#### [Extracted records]
*** Block opens ***
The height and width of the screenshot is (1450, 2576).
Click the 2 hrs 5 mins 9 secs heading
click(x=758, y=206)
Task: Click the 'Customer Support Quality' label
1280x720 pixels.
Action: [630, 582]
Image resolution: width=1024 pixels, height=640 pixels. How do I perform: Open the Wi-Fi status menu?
*** Block closes ***
#### [WHAT TO PRODUCE]
Set down each entry exactly as it appears above.

#### [ANSWER SPACE]
The height and width of the screenshot is (1450, 2576).
Click the 2 hrs 5 mins 9 secs heading
click(x=758, y=206)
Task: Click the 'Customer Support Quality' label
1280x720 pixels.
Action: [630, 582]
Image resolution: width=1024 pixels, height=640 pixels. How do I perform: Open the Wi-Fi status menu?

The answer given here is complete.